In this video, we will explore

the flexibility of the MDP formalism with a few examples.

By the end of this video,

you will gain experience formalizing

decision-making problems as MDPs,

and appreciate the flexibility of the MDP formalism.

Consider recycling robot which collects

empty soda cans in an office environment.

It can detect soda cans,

pick them up using his gripper,

and dropped them off in a recycling bin.

The robot runs in a rechargeable battery.

Its objective is to collect as many cans as possible.

Let's formulate this problem as an MDP.

We will start with the states, actions, and rewards.

Let's assume that the sensors can only distinguish

two charged levels, low and high.

These charged levels represent the robot's state.

In each state, the robot has three choices.

It can search for cans for a fixed amount of time,

it can remain stationary

and wait for someone to bring in a can,

or it can go to the charging station

to recharge its battery.

We only allow recharging from the low state

because recharging is pointless

when the energy level is high.

Now, let's consider the transition dynamics.

First, let's try the states using open circles.

Searching for cans when the energy level is

high might reduce the energy level to low.

That is the search action in the state

high might not change the state.

Let's say with probability Alpha,

or the energy level might drop to

low with probability one minus Alpha.

In both cases, the robots search

yields a reward of r_search.

For instance, r_search could be plus 10

indicating that the robot found 10 cans.

The robot can also wait.

Waiting for cans does not drain the battery,

so the state does not change.

In both cases, the wait action yields a reward of r_wait.

For example, r_wait could be plus one.

Searching when the energy level is

low might deplete the battery,

then the robot would need to be rescued.

Let's write this probability as one minus Beta.

If the robot is rescued then its battery is restored.

However, needing rescue yields

a negative reward of r_rescued.

For example, r_rescued could be minus

20 because we were annoyed with the robot.

Alternatively, the battery might not run out.

This occurs with probability beta and

the robot receives a reward of r_search.

Taking the recharge action restores the battery

to the level high and receives a reward at zero.

That's it.
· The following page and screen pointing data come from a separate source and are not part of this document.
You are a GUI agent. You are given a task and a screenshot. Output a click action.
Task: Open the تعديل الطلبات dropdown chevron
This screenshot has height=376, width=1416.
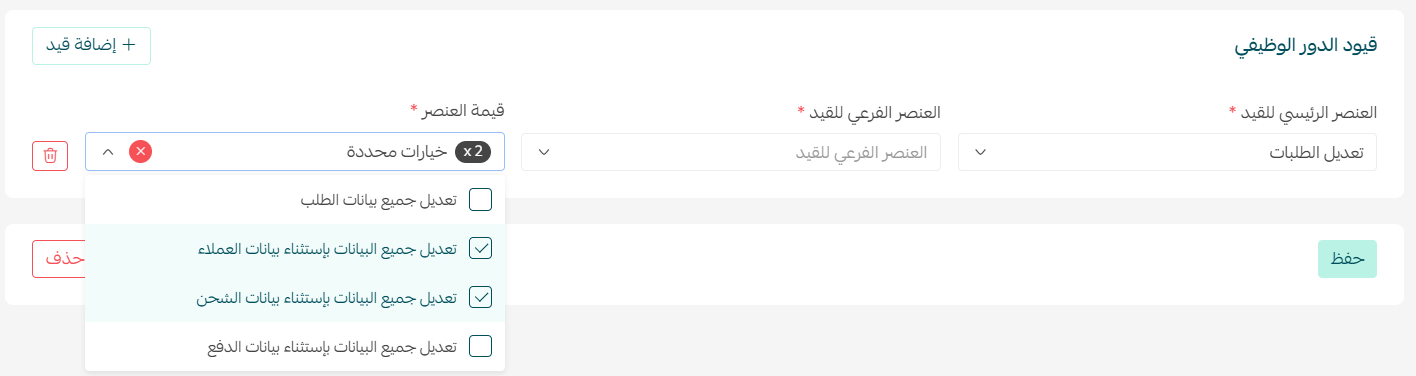point(981,152)
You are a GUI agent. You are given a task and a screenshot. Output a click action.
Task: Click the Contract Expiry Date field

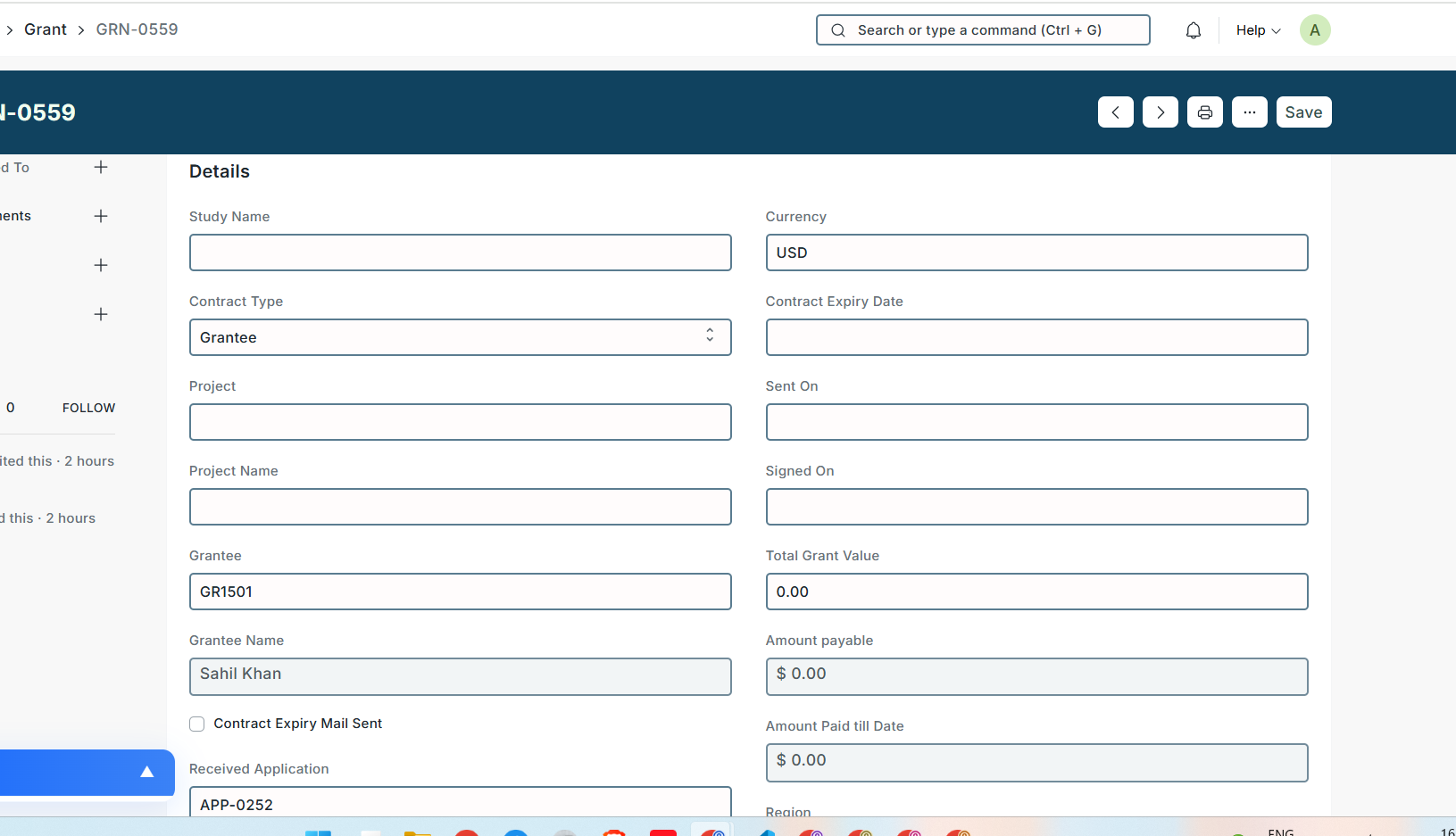click(1036, 337)
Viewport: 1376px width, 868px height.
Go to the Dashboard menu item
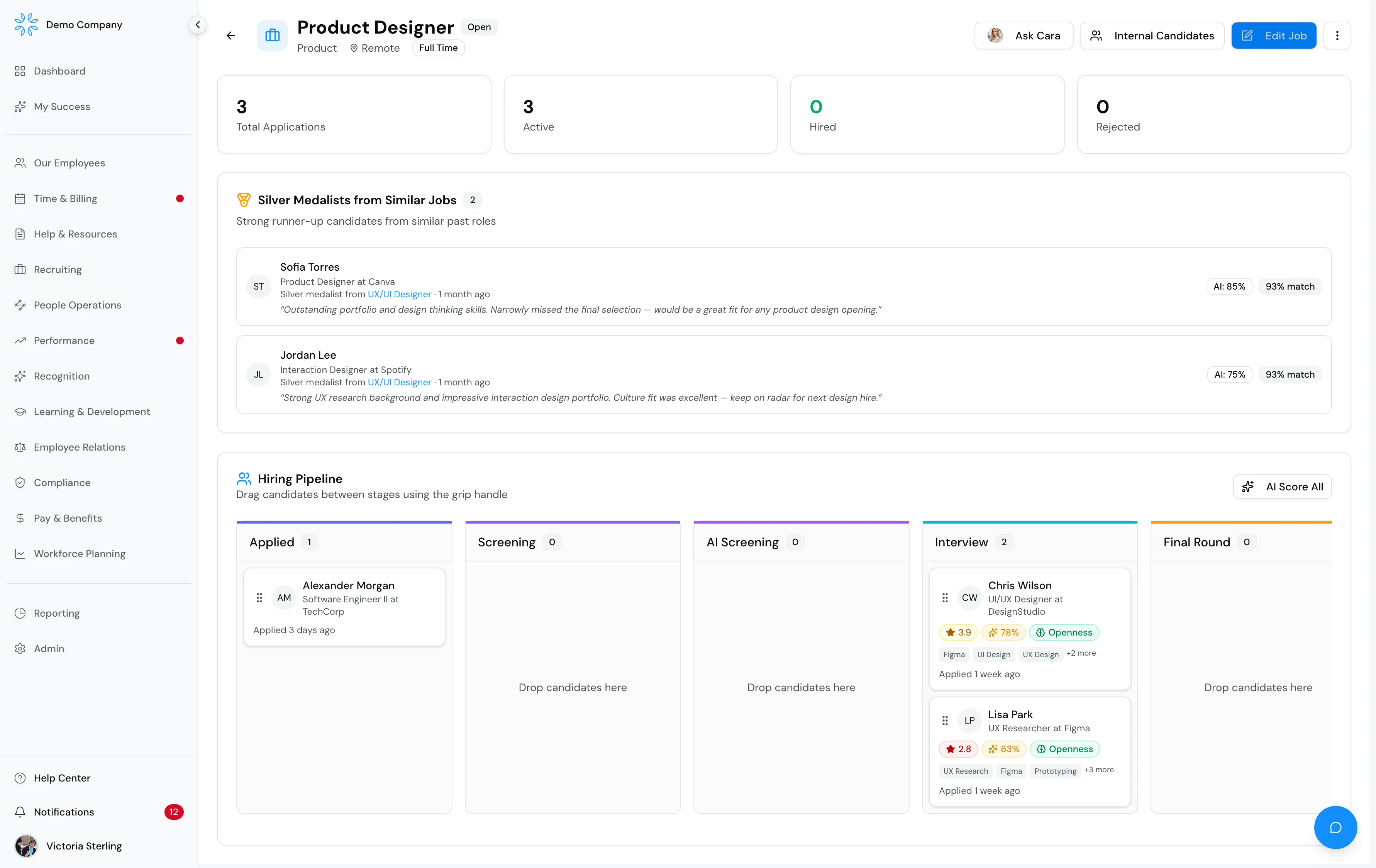pos(59,71)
We have completely

specified the MDP for the recycling robot problem.

We have discussed one example where an MDP

is used to precisely specify a problem.

But you might wonder, how general is this framework?
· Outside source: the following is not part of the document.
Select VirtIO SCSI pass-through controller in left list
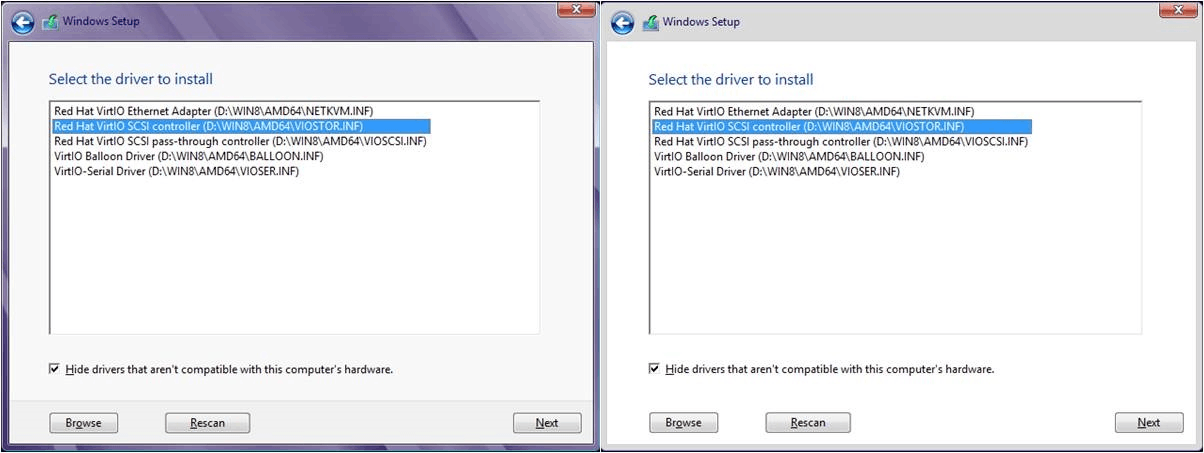 click(240, 141)
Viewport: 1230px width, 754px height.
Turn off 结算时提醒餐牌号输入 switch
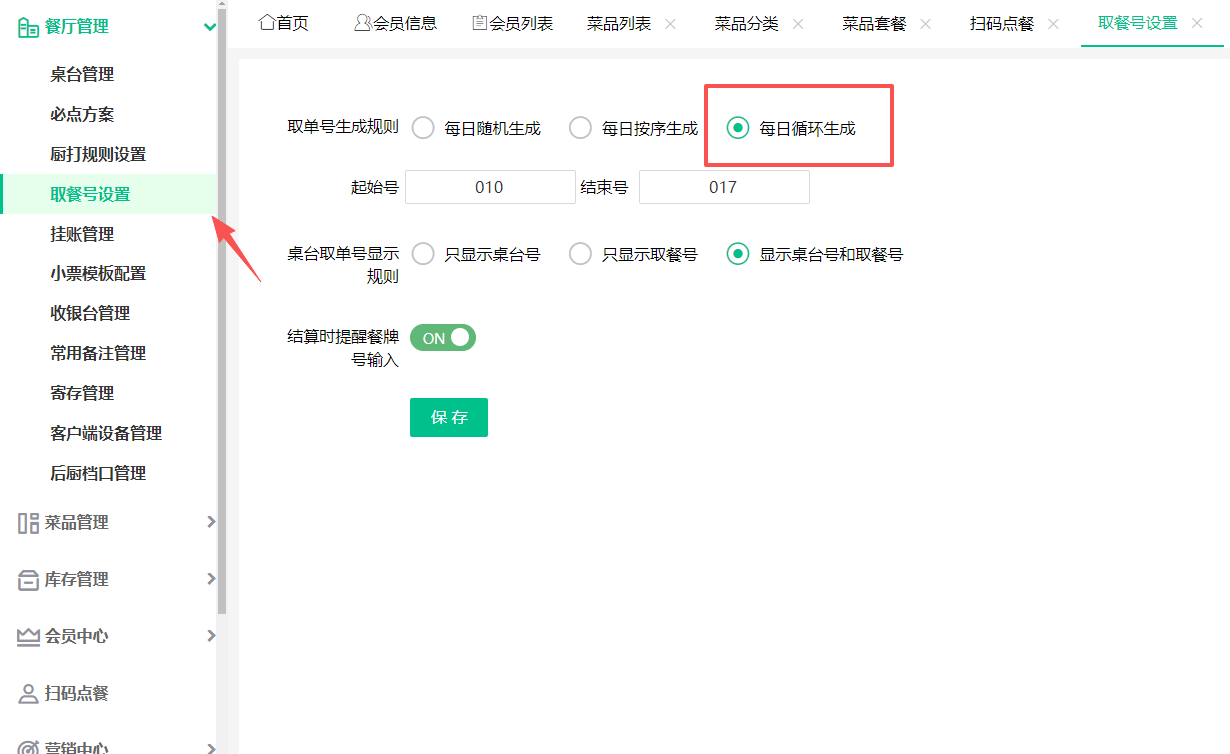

The MDP formalism can be used

in many different applications,

in many different ways.

States can be low-level sensory readings,

for example, in the pixel values of the video frame.

They can also be high-level such as object descriptions.

Similarly, actions can be low-level,

such as the wheel speed of this robot.

Actions can also be high-level,

such as go to the charging station.

Time-steps can be very small or very large.

For example, they can be one millisecond or one month.

Let's look at one more application.

Suppose we want to use reinforcement learning to control

a robot arm in a pick-and-place task?

The goal of the robot is to pick up

objects and place them in a particular location.

There are many ways we can formalize this task.

Here's one possibility.

The state could be the readings of

the joint angles and velocities.

The actions could be the voltages applied to each motor.

The reward could be plus 100 for

successfully placing each object.

But we also want the robot to

use as little energy as possible.

So let's include a small negative reward

corresponding to the energy used.

That was not so hard.

To recap, the MDP framework can be used to formalize

a wide variety of sequential decision-making problems.